Возможно, благодаря этому дождю «информбюроевец» (а кто знает, был ли он им на самом деле?) доверил свою тайну о пережитом в лагерях для «восточных деликтов» на острове с дурной славой (сейчас, тогда имя «Голый остров» было совсем еще неизвестно). Позже я узнал, что исключительно болезнь спасла меня от того, чтобы и я отправился туда; что, говорят, я уже был в списках на транспорт. (Возможно, нужно было бы сказать: мой дорогой, хороший туберкулез.)

Я знал арабскую басню про оленя, который смотрелся в воду и хвалился красотой своих рогов, но горевал из-за своих тонких ног. Пришли охотники, олень было сбежал, но запутался рогами в зарослях, и охотники убили его. То, из-за чего он горевал, спасло бы его, то, чем он хвалился, его погубило. Я горевал из-за туберкулеза — и он спас меня. То, чем я хвалился — чистые руки во время войны, — почти смогло меня погубить.

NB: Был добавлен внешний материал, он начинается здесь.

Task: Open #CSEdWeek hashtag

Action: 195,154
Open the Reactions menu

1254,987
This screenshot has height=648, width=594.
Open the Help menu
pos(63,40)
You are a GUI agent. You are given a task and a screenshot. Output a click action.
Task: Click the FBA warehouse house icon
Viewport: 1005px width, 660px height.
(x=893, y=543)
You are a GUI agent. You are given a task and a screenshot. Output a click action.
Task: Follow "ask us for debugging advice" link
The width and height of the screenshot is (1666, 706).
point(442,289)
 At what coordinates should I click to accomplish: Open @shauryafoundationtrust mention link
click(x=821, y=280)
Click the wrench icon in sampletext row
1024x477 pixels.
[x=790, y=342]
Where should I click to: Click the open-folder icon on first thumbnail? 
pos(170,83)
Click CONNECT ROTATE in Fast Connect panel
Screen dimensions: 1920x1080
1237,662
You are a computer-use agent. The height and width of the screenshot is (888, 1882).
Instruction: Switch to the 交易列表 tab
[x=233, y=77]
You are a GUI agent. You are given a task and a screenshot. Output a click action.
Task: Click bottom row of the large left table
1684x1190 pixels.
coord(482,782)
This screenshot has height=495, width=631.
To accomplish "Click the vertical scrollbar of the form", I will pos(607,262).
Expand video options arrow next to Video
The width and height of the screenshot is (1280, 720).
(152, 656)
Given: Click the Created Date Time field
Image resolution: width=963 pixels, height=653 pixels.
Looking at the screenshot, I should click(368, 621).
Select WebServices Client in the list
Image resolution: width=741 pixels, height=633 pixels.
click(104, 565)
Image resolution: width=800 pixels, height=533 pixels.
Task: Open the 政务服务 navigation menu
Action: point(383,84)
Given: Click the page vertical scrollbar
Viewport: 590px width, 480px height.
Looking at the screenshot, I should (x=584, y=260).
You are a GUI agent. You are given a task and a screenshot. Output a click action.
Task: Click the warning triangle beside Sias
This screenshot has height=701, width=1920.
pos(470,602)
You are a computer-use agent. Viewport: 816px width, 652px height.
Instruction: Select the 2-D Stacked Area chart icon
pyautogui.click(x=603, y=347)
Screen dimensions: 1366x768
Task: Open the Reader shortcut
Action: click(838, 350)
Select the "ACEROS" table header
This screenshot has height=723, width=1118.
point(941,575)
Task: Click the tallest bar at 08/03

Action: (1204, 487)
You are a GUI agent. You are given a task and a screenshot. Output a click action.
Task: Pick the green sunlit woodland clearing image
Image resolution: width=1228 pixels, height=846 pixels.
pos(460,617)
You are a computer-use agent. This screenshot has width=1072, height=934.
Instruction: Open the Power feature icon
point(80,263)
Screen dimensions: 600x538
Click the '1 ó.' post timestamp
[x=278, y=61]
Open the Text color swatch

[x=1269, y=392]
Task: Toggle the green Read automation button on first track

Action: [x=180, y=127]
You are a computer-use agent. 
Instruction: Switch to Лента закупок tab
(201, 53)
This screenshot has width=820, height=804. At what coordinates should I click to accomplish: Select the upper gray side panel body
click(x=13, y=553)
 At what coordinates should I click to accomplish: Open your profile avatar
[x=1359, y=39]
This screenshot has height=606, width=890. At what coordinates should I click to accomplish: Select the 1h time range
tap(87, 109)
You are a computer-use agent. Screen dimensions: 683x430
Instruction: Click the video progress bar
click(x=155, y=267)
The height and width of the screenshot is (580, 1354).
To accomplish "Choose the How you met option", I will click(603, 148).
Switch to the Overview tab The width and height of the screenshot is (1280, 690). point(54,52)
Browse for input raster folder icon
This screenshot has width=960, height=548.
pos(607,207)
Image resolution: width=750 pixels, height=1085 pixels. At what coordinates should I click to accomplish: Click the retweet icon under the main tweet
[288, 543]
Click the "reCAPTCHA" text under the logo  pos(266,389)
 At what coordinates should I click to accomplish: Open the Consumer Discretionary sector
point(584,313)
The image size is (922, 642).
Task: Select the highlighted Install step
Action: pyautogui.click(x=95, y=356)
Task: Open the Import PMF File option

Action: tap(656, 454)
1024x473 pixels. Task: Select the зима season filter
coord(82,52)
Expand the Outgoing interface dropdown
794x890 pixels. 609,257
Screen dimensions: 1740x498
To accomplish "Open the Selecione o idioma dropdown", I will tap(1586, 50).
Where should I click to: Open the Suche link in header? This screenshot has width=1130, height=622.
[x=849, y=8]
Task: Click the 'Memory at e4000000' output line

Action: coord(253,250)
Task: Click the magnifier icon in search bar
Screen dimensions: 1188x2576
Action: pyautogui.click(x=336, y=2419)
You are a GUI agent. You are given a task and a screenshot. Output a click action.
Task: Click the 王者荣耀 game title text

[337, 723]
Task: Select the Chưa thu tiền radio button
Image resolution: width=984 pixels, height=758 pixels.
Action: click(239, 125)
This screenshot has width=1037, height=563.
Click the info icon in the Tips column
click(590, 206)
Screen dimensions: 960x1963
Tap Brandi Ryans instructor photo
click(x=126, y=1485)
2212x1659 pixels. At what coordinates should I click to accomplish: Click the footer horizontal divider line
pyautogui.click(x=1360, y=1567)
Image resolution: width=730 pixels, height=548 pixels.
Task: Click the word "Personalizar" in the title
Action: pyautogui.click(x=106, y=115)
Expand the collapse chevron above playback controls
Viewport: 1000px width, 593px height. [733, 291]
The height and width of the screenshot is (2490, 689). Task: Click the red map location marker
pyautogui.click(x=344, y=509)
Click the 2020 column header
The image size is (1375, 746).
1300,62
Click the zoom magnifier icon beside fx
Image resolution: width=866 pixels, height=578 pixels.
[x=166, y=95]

Признаюсь, что поначалу своему собеседнику я не мог поверить. Вспоминая, он дрожал и утверждал, что ему пригрозили смертью, если о происходящем на островах он промолвит хоть словечко. У него все начиналось так же, как вообще начиналось в те времена. Транспорт к причалу. Судно. На нем много вооруженных людей, раздраженных как шершни, яростная ругань и бей, руби, ломай… и в это время через палубу постепенно по двое, по четверо и бах! в дыру, отрытую для груза, и шлеп с нескольких метров на кучу людей. Говорят, некоторые из первых при падении сломали руки и ноги, ребра, разбили головы. Он упал уже на живую плоть и руки. «Штиву»[62] закрыли и судно отчалило. При высадке тумаки, пинки, ругань, удары прикладами ружей. За этим последовало самое поразительное: толпа народа в странных одеждах на берегу, угрожающая вновь прибывшим кулаками и ревущая: «банда!» Тогда он сразу не понял, что это заключенные. Каждый вновь прибывший должен был пройти в лагерь сквозь строй, здесь в строю было около 150 или больше человек, и каждый ему отвешивал затрещину или пинок или плевал в него. (Если кто-то бил не по-настоящему, то сам шел сквозь строй.) Охранники остаются снаружи лагеря (бараков), но внутри новички попадают к самым страшным существам: заключенным, уже осознавшим свою вину и теперь измывающимся над теми, кто еще должен подчиниться.

Мне потребовалось много времени, чтобы начать ему верить. Позже он очень неудачно сбежал из больницы, его поймали, и больше я его никогда не видел.

Его рассказ заставил меня призадуматься. Будто человек убаюкан какой-то относительной безопасностью и порядком, но его при этом охватила злая догадка, в каком мире он живет и какая угроза повисла в воздухе. Если через эту Голгофу прошли генералы, герои, министры, партийные секретари, командующие времен войны — какой бог простер бы длань свою над — как ни крути — неверующим Левитаном? У которого, ко всему прочему, еще упрямая голова и чувствительный к унижениям желудок? Там есть только две возможности: склонись — или тебя сломают! Третьего не дано. Той ночью я не спал до зари.